How can organizations meet the insider threat?
Collaboration inside orgs is the best way to ensure threats to data, systems don’t take root
“We have met the enemy and he is us” is a famous quote by cartoonist Walt Kelly that organizations would do well to keep in mind as they work to protect their systems and data. That’s because some of the biggest threats come from the inside.
History shows data breaches often have some kind of insider component, and the damage caused by insider attacks can be especially severe because it can take longer to detect an intrusion at a company from someone who has permission to be there.
Ironically, the best way to head off the insider threat is from the inside. By that, I mean different internal departments in any organization need to formally band together to share information, strategies, and the work of spotting warning signs.
We’re doing that here at the Federal Reserve Bank of Boston. The information security team that I lead meets regularly in a group with our human resources, legal, and law enforcement departments. We collaborate to prevent insider threats and stop the damage before it starts.
Insider threats can arise from malice – or carelessness
An insider threat can come from a range of sources, and a malicious motive is not required. For instance, one of the biggest insider threats is phishing, when a cyber-attacker uses emails to try to infiltrate networks – often by getting an unaware employee to click a fraudulent link.
Of course, plenty of insiders have set out to harm organizations. The case of former CIA employee Edward Snowden is a classic example of the damage a motivated insider can do. His highly publicized leak of classified information from the National Security Agency jolted companies into recognizing the potentially devastating magnitude of the insider threat.
Common sense practices can reduce insider threats
According to Verizon’s 2019 Data Breach Investigation Report, 30 percent of breaches of the public sector are caused by insiders who misuse or make mistakes related to their access privileges. Meanwhile, Carnegie Mellon University’s Common Sense Guide to Mitigating Insider Threats reports that 30 percent of respondents in the 2017 U.S. State of Cybercrime Survey thought the damage caused by insider attacks was more severe than damage from outsider attacks.

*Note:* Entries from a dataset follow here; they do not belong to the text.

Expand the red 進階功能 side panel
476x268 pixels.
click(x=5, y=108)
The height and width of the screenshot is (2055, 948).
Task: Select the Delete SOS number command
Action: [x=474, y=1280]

The most recent Carnegie Mellon guide also lists 21 best practices for reducing insider threats. Among them:
- Know and protect your critical assets
- Clearly document and consistently enforce policies and controls
- Anticipate and manage negative issues in the work environment
- Adopt positive incentives to align the workforce with the organization
The guide’s best practices are, indeed, common sense, and they are also critical for a successful insider threat program. But in my opinion, the most valuable part of our program is partnership and collaboration across different functional areas.
Four pillars, four unique views of the insider threat
The Boston Fed’s insider threat program has four pillars, each of which brings a unique view and broader perspective. By meeting and collaborating regularly to specifically discuss insider threats, we help each other put pieces of information together that might fly past us individually.
- Information security monitors loss of data control and inappropriate access to our systems. We can see which employees fit higher-risk profiles and keep an eye on higher-privileged users. We also watch for online activity that looks abnormal.
- Legal has a view on ethics violations and other legal-related matters that could be indicative of an insider threat. They identify relevant legal and regulatory issues, and ensure that any type of investigation and monitoring is done in a fair, consistent way. This is a tricky area, but protecting employee privacy is a priority for the program.
- Human Resources is aware of employee issues that can increase an insider threat. There is a human element to insider risk, and HR has the ability to see potential employee relations patterns developing across a department or the Bank at large.
- Law enforcement can put physical eyes on our insiders, and they’re trained to spot warning signs. Law enforcement sees our employees every day, and can help identify and contextualize behavior that is out of the ordinary.
It’s clear that internal controls are the most effective way to meet the insider threat. Looking inward can be uncomfortable, but the threat is real, the potential damage is huge, and most organizations will find they have the capacity to meet the threat within.